Auftrag:
Forme bitte die Zeilen der Daten in eine nummerierte Liste um, beginnend mit der Zeile, die „Identify the location of destino-input.“ enthält, und weiter bis zum Ende der Daten, beide Enden eingeschlossen. Leerzeilen lässt du dabei weg.

Datensatzeinträge:
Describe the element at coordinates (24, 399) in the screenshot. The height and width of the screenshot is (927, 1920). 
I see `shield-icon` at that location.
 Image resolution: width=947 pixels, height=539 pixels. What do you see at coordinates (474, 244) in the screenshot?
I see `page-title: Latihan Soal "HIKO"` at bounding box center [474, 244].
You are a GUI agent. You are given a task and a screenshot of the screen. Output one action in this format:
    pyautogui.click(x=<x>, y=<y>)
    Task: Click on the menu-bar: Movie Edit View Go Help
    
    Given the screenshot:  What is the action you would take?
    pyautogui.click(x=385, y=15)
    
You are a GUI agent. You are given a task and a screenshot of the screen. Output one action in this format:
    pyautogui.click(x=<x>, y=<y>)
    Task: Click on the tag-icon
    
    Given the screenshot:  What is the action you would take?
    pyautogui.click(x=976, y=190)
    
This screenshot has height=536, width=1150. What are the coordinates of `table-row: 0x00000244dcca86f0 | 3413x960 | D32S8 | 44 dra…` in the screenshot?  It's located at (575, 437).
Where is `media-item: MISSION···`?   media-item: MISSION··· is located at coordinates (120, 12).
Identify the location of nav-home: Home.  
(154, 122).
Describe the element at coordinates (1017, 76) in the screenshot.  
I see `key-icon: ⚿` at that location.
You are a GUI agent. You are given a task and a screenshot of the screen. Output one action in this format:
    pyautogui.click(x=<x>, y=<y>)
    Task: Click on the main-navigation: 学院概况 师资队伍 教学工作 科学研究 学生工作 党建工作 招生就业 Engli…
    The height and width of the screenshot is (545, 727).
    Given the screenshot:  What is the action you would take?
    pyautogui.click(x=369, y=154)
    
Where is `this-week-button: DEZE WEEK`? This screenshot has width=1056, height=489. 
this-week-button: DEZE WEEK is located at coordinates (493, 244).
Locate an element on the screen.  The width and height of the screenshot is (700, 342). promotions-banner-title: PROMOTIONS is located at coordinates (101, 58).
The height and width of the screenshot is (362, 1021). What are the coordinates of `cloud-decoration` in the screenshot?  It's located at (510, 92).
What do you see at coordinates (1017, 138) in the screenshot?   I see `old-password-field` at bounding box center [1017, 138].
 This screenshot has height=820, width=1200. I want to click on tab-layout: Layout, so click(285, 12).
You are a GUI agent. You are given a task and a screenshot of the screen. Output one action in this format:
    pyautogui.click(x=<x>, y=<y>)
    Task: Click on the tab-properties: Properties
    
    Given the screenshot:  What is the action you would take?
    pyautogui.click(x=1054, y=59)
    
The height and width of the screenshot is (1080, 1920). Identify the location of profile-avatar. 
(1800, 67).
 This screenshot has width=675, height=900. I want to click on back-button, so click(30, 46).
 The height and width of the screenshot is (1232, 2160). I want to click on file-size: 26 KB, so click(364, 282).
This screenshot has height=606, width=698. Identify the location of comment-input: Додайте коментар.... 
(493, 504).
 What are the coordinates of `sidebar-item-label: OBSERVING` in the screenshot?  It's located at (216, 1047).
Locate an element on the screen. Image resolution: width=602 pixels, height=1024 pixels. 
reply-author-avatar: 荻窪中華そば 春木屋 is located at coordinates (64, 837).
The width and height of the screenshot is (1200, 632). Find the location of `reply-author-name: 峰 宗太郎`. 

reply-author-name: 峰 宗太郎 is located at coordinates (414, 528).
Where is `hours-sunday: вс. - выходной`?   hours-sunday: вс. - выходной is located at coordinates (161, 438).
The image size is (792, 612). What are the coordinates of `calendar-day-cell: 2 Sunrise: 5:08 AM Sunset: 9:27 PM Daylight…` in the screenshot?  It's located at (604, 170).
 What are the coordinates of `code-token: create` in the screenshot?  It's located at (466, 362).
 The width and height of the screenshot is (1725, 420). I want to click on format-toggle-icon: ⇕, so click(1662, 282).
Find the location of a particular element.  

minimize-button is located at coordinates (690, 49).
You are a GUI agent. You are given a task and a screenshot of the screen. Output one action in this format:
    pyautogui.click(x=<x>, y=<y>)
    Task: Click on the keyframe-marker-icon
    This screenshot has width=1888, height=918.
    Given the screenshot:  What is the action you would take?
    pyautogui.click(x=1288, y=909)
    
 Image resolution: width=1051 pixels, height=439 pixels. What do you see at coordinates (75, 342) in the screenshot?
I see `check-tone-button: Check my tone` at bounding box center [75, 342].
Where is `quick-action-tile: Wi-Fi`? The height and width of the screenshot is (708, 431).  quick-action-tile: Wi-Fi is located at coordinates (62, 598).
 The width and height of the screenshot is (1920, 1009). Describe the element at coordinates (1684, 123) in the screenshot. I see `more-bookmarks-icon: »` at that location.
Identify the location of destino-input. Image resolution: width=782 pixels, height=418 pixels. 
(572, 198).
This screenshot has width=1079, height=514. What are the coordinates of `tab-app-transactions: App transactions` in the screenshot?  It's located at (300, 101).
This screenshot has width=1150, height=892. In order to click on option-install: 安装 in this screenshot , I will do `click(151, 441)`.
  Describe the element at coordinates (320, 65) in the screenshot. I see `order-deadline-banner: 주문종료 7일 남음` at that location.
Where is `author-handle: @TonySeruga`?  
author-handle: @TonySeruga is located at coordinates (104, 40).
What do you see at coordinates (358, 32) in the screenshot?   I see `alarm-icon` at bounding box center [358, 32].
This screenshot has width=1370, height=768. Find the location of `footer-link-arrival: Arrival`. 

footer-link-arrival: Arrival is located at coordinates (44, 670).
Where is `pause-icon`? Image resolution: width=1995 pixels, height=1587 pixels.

Ergebnis der Aufgabe:
1. Identify the location of destino-input. Image resolution: width=782 pixels, height=418 pixels. 
2. (572, 198).
3. This screenshot has width=1079, height=514. What are the coordinates of `tab-app-transactions: App transactions` in the screenshot?  It's located at (300, 101).
4. This screenshot has width=1150, height=892. In order to click on option-install: 安装 in this screenshot , I will do `click(151, 441)`.
5.   Describe the element at coordinates (320, 65) in the screenshot. I see `order-deadline-banner: 주문종료 7일 남음` at that location.
6. Where is `author-handle: @TonySeruga`?  
7. author-handle: @TonySeruga is located at coordinates (104, 40).
8. What do you see at coordinates (358, 32) in the screenshot?   I see `alarm-icon` at bounding box center [358, 32].
9. This screenshot has width=1370, height=768. Find the location of `footer-link-arrival: Arrival`. 
10. footer-link-arrival: Arrival is located at coordinates (44, 670).
11. Where is `pause-icon`? Image resolution: width=1995 pixels, height=1587 pixels.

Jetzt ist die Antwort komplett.